Seasonal Consistency: How to Stay Consistent When Everything In You Wants to Quit

Simple Takeaway:

The key to accomplishing big goals is seasonal consistency: long-term consistency with planned ebbs and flows for seasonal ups and downs. To make sure you don’t quit, write down a plan, tell someone you admire, then make a seasonal consistency plan with pre-determined levels of intensity and maximum time limits for each level. This helps you avoid all-or-nothing thinking and keep your mind out of the failure doom loop.

One of the most valuable assets we have is our reputation.

Saying something is one thing, but sticking to what you say when it stops being fun or comfortable is another thing entirely.

The people around us learn to trust us based on how well we stick with what we commit to.

That’s why consistency isn’t just nice to have – it’s absolutely essential.

Most people aren’t good at consistently sticking to goals.

Statistically, over 90% of people who set New Year’s goals give up on them before they achieve them.

The key to accomplishing big goals is seasonal consistency: long-term consistency with planned ebbs and flows for seasonal ups and downs.

Author Malcolm Gladwell’s research found that 10,000 hours of doing something consistently is how you achieve mastery of a skill.

To put that into perspective: if you did something for 4 hours per day, it would take you just under 7 years to master it.

So how do we do that? Is there a way to learn how to be consistent even when it feels impossible?

Here are a few tips to help you stay consistent:

Write down a plan.

This should go without saying, but most people don’t make plans for the things they want to do. DHM Research found that only 33% of Americans have a life plan that they have committed to in writing and use to help guide them. 

Studies have shown that simply having a plan has been shown to increase follow-through on a wide range of beneficial behaviors.

Use this tool to discover your mission, vision, and core values.

Then use this tool to help you set goals.

Then write it down in a place you can easily get back to.
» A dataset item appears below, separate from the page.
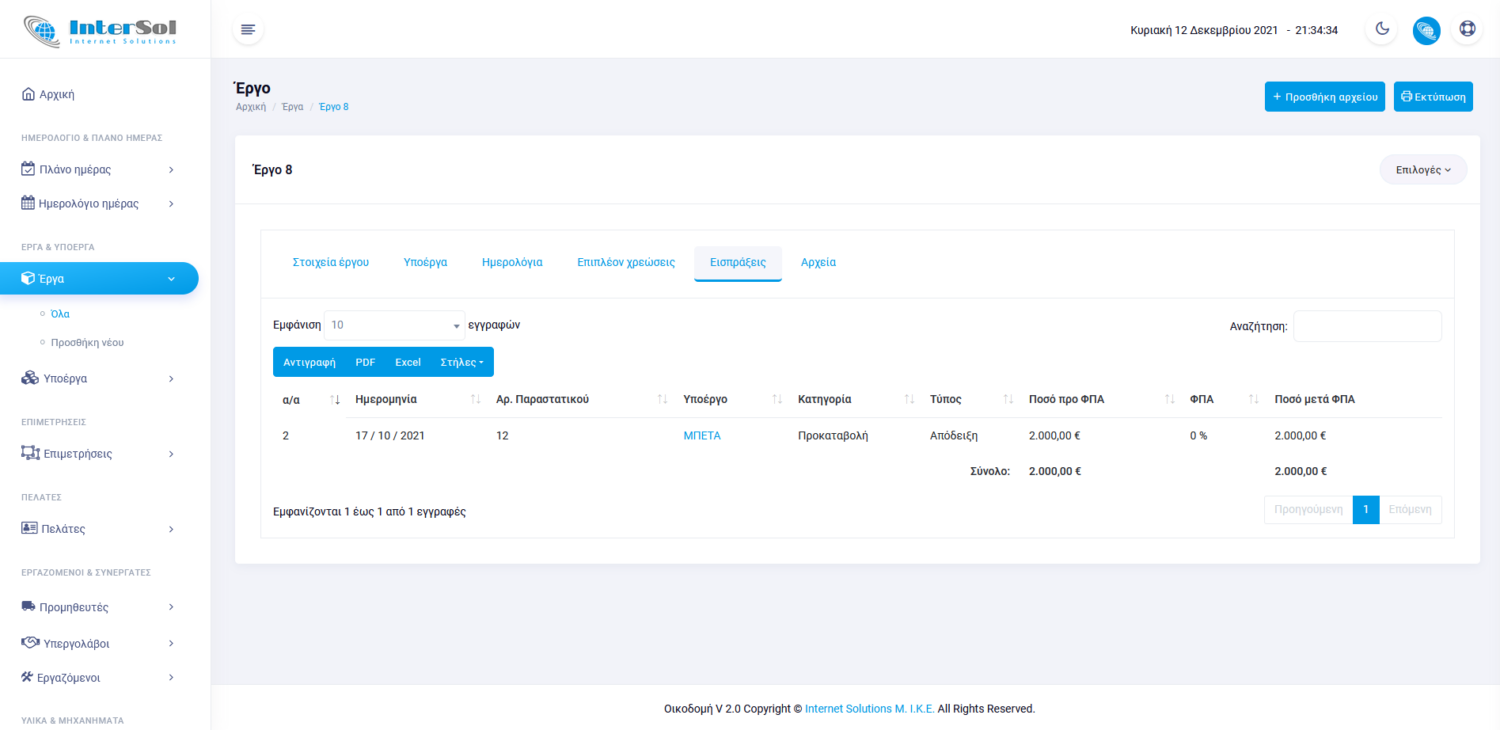The width and height of the screenshot is (1500, 730).
Task: Open the Στήλες column visibility dropdown
Action: [x=461, y=362]
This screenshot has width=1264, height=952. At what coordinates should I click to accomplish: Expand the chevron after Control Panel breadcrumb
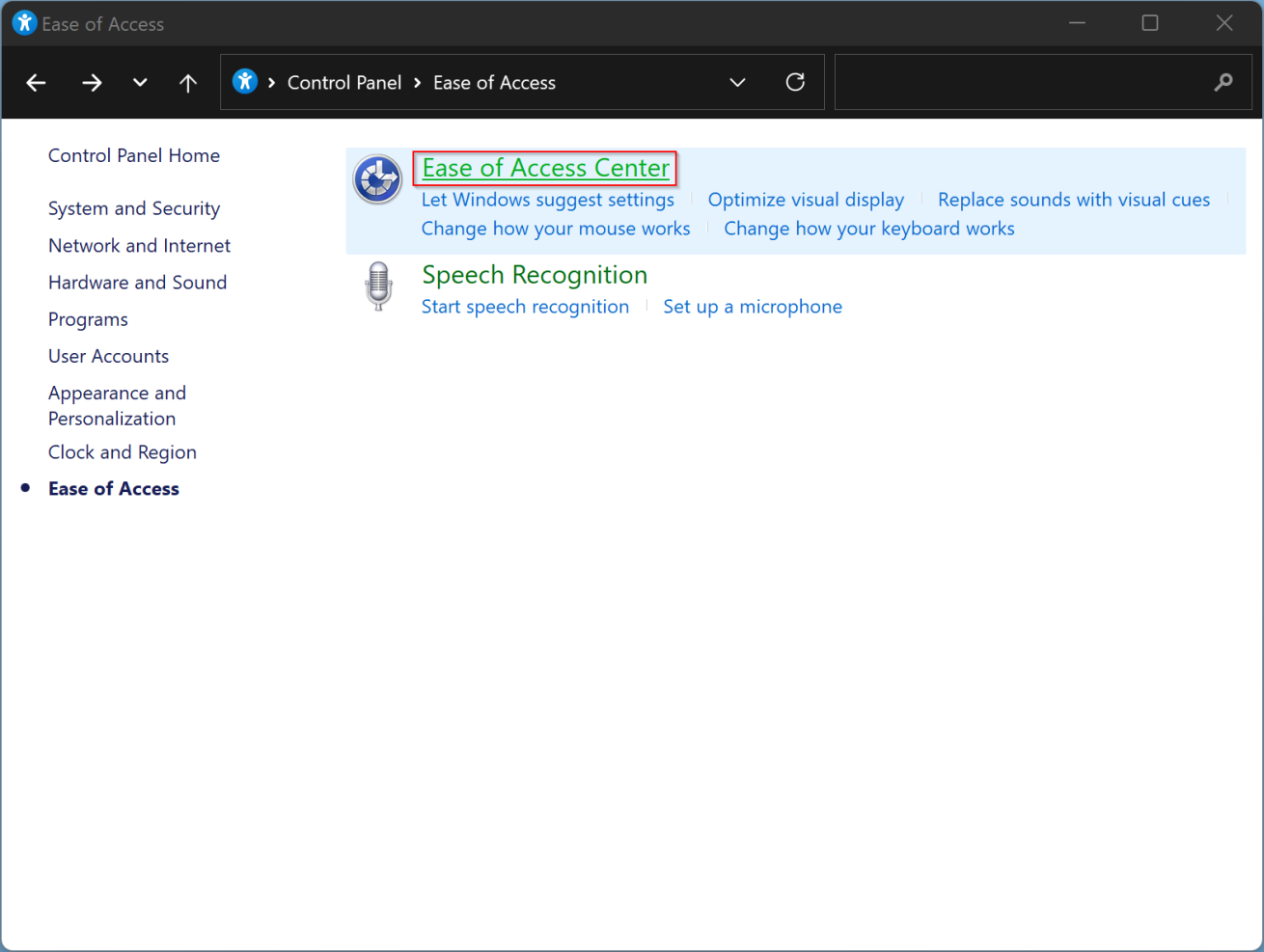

Keep it handy for when you feel yourself starting to deviate. 

Then do this…

Tell someone you admire.

Research has found that telling someone with a perceived higher status than you’re own (i.e., a mentor) about a goal you have increases your commitment and performance.

When you have someone you look up to who knows what you’ve committed to, you’re much more likely to follow through.
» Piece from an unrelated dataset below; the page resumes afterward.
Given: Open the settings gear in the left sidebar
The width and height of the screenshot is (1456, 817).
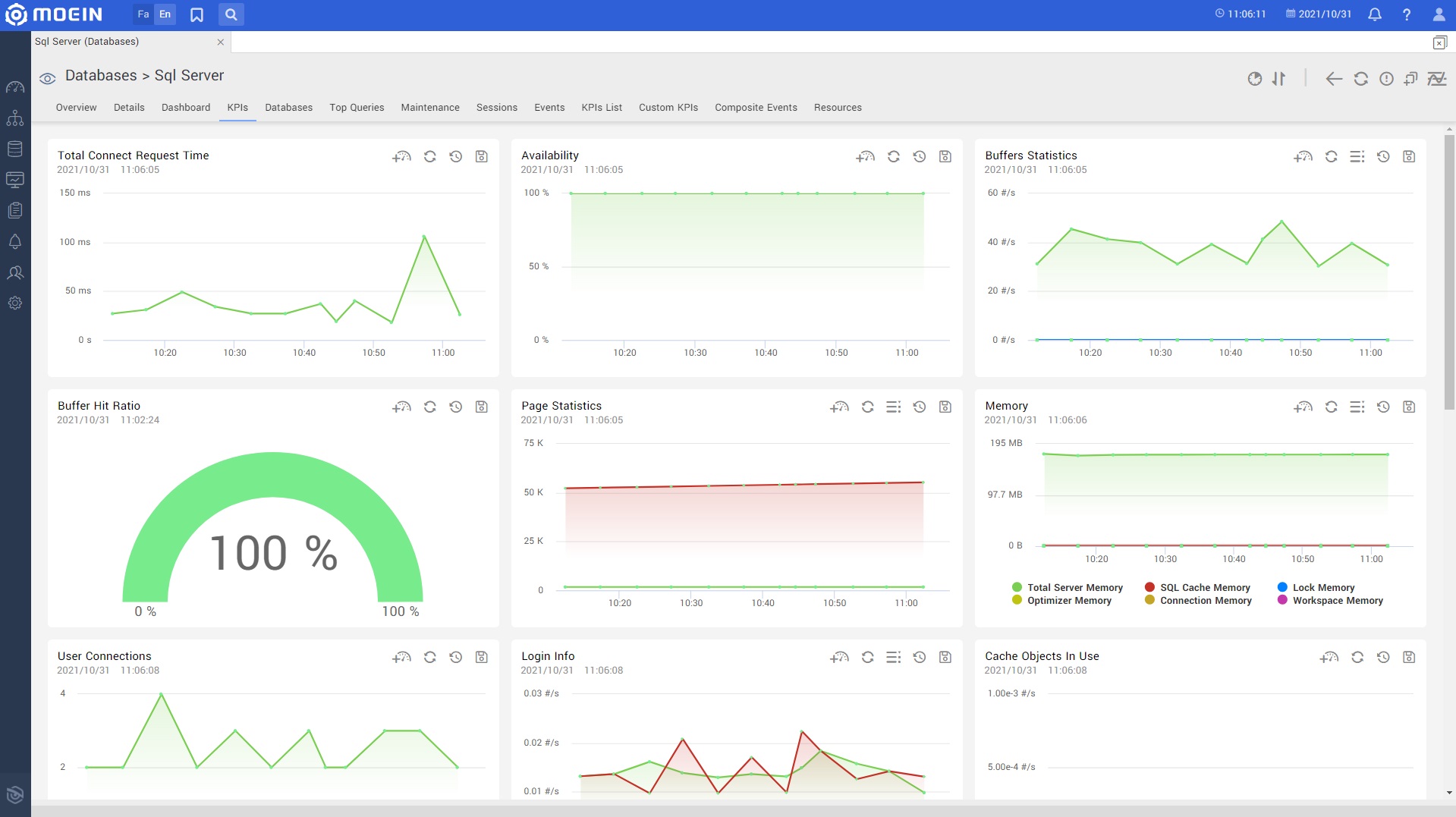Looking at the screenshot, I should [15, 303].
We’ll let ourselves down, but we hate letting other people down – especially the people we aspire to be like. Use that to your advantage.

Once you have your plan written down and you have someone you’ve told to keep you accountable, next…

Make a seasonal consistency plan

The number one reason people quit is because they have an all-or-nothing mentality.

They believe that if they drop the ball once, they’re done – the fight is over.

To overcome this, we need seasonal consistency.

Seasonal consistency involves creating pre-determined levels of intensity that allow us to ebb and flow depending on the seasonal ups and downs.

Consistency is seasonal, just like every other aspect of nature. So in your written plan, write down what you’ll do when the season you’re in requires the intensity to be dialed back.

On a scale of 1-3, write down what “level 3” intensity looks like vs “level 1”.

For exercising, level 3 might be training hard 6 days a week. Level 1 might be going for a walk around the block with your family in the afternoons and doing stretches at night before bed.

The key is to make a plan and use your pre-determined levels of intensity to maintain consistency when life tries to change your plans (because it usually tries).

Then make a plan for how long, at maximum, you can stay in each of the intensity levels.

Seasons are approximately 3 months long, so start by setting your intensity levels at 3 month maximums. In other words, don’t allow yourself to scale to level 1 and stay there forever. And don’t allow yourself to go to level 3 and stay there for too long, either, which causes burnout.

The difference between successful people and unsuccessful people is how tolerant they are of themselves when they aren’t meeting their own expectations. Set your expectations realistically ahead of time, and plan to scale them up and down as needed so your mind can’t trick you into thinking you’re a failure.

This is why tracking the number of days in a row you’ve done something isn’t the most productive thing you can do. As soon as you fail once and break the streak, the clock “starts over” and it feels like it was all a waste.

You don’t have to be perfect to accomplish a plan, you just need to be persistent.

Giving yourself grace takes the pressure off to be perfect, and it removes the “pass or fail” grade we all try to place on ourselves. We’re much less likely to quit if we don’t see ourselves as a failure.

If you really want to quit, give yourself a two week notice. We give notices to jobs before we leave them because we had made a prior commitment to them and we owe it to them to make the proper adjustments with our leaving. So why don’t we do that with ourselves? 

Next time you’re on the verge of quitting something, tell yourself you’ll quit in two weeks. Then, at the end of those two weeks, if you still feel like quitting, then by all means follow through with it. 

Otherwise, stick to the process and keep putting the next foot in front of the other.